GPG, PGP, many open source projects implementing encryption systems such as AES, DES, etc... have no qualms about their source being public. Because the keys do NOT need to be included in the source.

DRM system such as DVD encryption however requires the player to be able to decode the disc for playback, but they don't want the user to be able to playback on non-certified devices. This means the player has to have a key to decode the files. Keys don't need to be stored in the source, but the source would reveal how the key was used. It would reveal implementation problems that could make breaking the DRM easier.

Re:Strange question

[selven]

XOR encryption isn't weak. It's just extremely vulnerable to a plaintext attack. Where that isn't an issue (eg. one time pads), it's the best algorithm out there.

Re:BBC

[SkunkPussy]

In USA you're already required to pay a tax to a corporation (unless you are happy to die early from a treatable disease) - and guess what, we pay less in the UK for our health coverage than most people pay in the USA.

Re:Strange question

[SanityInAnarchy]

...and that's the major reason for the industry to move us to HDMI.

*facepalm*

You've just confused HDMI with HDCP, as so many do. I hate DRM, too, but in this case, that would be like refusing to use DVDRs because commercial DVDs are sometimes DRM'd.

The only possibility is to use a dongle / smartcard (same thing, different name)

Different form factor too, and usually a different, less sinister use, but I'll give you that.

in the display and run the signal encrypted from disk to display.

And what would that accomplish? I'm sorry, but if I'm going to rip a movie, I'm not going to do it by trying to capture 1080p video from HDMI and compressing it down to something manageable -- not when it's already on the disc in beautiful h.264 or VC-1. Maybe if there was no other way, but there's always another way, which was part of the point of my post.

Encrypting the signal from the box to the display only pushes the problem either back to the box, or into the display. If it was actually encrypted from disk to display, that just means you've got the decryption hardware (and the keys) in the display instead of inside your blu-ray player (or TV box, whatever). I really don't see how the display is harder to open up and hack around in than any other box.

But that's not even what's done with HDCP -- it takes the video from the disc, decrypts it, decodes it, then re-encrypts it and sends it to the TV. This means that the video exists in an encoded but decrypted state at some point inside the machine (set-top box, blu-ray player, whatever), and it's always possible (though it may be difficult) to retrieve a perfect-quality copy.

But all of this is offtopic, because, again, you're confusing HDCP, which is the DRM-over-video-cable scheme, with HDMI, which is a perfectly reasonable standard.

I'm running 2000+ x 1600+ on my old EIZO CRT monitor @85Hz on old analog VGA connector, HiRes graphics do not need HDMI

That is true, but after using an LCD screen, you couldn't force me to go back to analog, even 85hz analog.

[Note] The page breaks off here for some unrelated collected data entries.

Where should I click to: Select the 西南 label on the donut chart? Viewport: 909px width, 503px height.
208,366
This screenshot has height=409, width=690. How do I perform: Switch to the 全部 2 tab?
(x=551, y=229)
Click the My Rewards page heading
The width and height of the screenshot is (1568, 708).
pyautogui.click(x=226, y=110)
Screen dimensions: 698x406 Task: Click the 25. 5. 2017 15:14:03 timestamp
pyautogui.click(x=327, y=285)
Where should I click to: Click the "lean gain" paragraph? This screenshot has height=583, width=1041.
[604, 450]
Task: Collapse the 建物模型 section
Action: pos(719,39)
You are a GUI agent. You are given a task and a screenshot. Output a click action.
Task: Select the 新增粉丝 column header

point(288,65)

Once you've gone digital, VGA makes no sense -- you're taking the digital signal from the computer, sending it analog over the wire, for the monitor to make digital again before it can be displayed?

No, DVI solves that problem -- the image is sent, still digital, over the wire. And you don't hear Slashdotters whining about DVI being evil and DRM'd.

The point is, HDMI is DVI plus an audio signal. That's it. In fact, HDCP works just as well over DVI.

Now, I use a laptop as my primary computer. I have a nice 1920x1080 24" LCD on my desk. Every time I bring the laptop in there, I want to plug it in. Should I have to fiddle with all those pins and screws of VGA or DVI? Or can I just plug in that one HDMI plug? That goes doubly if you're using it for audio -- while my laptop isn't configured this way, in theory, I could plug the HDMI cable into a home theater system and have the surround sound system and the gigantic projector instantly supported.

The only real reason not to use HDMI for a new system is if you're using analog for some perverse reason, or if you're using DisplayPort instead (which is better).